Gender-affirming care aims to offer the space for patients to understand on their own terms if transition is right for them or not, without there being a right or wrong answer, Ashley said, but gender exploratory therapy “tries to find reasons why you think you are trans but actually aren’t.”
As visibility of trans people grows in pop culture, media and everyday life, more people are able to feel comfortable coming out as trans earlier in life, Reed said.
“People are feeling more free to be themselves and as a result of the increased visibility, I also think that we’re seeing an increased amount of backlash, and people not understanding who transgender people are, and what being transgender means,” Reed said.
Studies have shown that the number of trans youth being referred to gender clinics or identifying as trans or gender-diverse has increased in recent years, with some regions showing a larger increase among teens assigned female at birth — but while trans people like Reed and medical experts such as McNamara see it as a natural result of stigma against trans identities lessening with time, some clinicians and politicians believe this increase to be concerning.

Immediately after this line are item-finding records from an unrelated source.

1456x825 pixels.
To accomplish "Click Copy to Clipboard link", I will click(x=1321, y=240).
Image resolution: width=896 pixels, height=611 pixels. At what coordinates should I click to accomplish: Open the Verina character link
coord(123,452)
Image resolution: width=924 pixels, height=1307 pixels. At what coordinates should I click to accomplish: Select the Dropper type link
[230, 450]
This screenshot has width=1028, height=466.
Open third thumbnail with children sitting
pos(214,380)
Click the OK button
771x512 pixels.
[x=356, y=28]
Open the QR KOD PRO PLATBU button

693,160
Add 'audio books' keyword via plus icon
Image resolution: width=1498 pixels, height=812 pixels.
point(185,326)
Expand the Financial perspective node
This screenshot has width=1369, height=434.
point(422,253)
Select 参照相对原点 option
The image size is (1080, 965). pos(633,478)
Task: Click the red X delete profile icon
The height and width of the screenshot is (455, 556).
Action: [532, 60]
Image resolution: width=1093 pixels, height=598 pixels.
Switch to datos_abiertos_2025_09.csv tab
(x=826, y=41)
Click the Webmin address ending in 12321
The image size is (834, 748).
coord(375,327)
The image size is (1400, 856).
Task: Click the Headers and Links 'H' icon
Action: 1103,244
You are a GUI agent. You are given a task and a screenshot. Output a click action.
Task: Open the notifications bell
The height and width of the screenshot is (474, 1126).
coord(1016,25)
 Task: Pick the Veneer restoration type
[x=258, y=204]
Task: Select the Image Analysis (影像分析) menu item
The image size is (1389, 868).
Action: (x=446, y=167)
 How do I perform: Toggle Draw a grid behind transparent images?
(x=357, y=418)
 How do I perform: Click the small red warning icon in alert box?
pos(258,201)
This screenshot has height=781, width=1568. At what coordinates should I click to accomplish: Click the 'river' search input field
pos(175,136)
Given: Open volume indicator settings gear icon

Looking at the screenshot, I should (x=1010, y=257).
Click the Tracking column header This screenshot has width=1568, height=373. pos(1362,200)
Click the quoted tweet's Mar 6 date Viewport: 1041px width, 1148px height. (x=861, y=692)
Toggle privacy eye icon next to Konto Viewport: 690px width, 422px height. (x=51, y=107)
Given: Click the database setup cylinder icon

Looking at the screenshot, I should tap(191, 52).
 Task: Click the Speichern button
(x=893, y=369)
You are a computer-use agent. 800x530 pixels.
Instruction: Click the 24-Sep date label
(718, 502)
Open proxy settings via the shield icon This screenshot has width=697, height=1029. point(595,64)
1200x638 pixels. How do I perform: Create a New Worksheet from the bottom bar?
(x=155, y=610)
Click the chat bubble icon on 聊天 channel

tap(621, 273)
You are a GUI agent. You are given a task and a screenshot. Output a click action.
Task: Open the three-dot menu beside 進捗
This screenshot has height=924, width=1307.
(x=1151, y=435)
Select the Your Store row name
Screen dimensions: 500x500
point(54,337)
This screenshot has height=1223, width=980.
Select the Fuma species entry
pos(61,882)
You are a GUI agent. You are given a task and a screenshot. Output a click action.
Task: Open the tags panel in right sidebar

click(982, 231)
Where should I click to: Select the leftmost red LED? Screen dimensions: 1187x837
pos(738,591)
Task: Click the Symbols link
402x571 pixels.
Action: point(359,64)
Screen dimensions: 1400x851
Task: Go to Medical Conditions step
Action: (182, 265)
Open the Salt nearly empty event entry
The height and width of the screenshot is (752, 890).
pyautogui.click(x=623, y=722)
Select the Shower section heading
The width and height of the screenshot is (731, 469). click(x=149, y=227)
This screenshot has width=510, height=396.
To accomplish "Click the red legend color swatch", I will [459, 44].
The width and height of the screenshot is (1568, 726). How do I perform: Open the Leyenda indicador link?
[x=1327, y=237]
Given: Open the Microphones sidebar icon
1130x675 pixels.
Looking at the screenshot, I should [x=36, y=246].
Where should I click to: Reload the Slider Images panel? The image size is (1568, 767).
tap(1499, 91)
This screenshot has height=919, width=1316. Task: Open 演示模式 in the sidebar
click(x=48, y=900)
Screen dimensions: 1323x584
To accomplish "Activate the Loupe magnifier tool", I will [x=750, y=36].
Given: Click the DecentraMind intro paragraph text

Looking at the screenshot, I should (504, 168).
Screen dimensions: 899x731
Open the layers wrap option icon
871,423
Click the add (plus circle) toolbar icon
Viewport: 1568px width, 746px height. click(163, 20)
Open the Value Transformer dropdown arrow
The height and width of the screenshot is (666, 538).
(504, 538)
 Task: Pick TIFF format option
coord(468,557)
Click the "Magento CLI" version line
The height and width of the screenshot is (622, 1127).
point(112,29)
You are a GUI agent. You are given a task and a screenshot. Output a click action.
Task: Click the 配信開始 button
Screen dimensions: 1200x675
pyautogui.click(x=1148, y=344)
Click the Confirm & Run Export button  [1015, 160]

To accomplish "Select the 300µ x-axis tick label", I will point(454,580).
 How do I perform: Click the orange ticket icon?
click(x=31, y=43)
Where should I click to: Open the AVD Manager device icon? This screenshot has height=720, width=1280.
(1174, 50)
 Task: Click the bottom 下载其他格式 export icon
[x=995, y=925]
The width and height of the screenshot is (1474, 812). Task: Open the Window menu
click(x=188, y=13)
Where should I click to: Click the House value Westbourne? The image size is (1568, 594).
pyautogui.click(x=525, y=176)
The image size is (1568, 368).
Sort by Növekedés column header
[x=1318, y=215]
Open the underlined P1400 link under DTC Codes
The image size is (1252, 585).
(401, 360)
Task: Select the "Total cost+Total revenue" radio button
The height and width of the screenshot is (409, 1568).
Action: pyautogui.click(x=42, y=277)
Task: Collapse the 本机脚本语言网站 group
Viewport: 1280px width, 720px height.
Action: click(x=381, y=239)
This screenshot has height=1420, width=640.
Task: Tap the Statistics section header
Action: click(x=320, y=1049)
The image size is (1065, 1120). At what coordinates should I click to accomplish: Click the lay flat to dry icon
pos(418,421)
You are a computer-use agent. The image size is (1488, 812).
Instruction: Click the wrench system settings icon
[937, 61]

Warbelow said there is a lot of misinformation regarding gender-affirming care out there, and worried parents “sometimes perpetuate these incorrect narratives … often because they don’t know anybody who is transgender — or at least they don’t know that they know someone who is transgender — and are not always interested in seeking out more accurate information.”
These bills, the vast majority of which are struck down, are “not really a reflection of the values and the beliefs of the majority of Americans,” she said.
“This is a select number of politicians pandering to a base, and a group of folks in the middle who we are working hard to educate, who just lack information on transgender people.”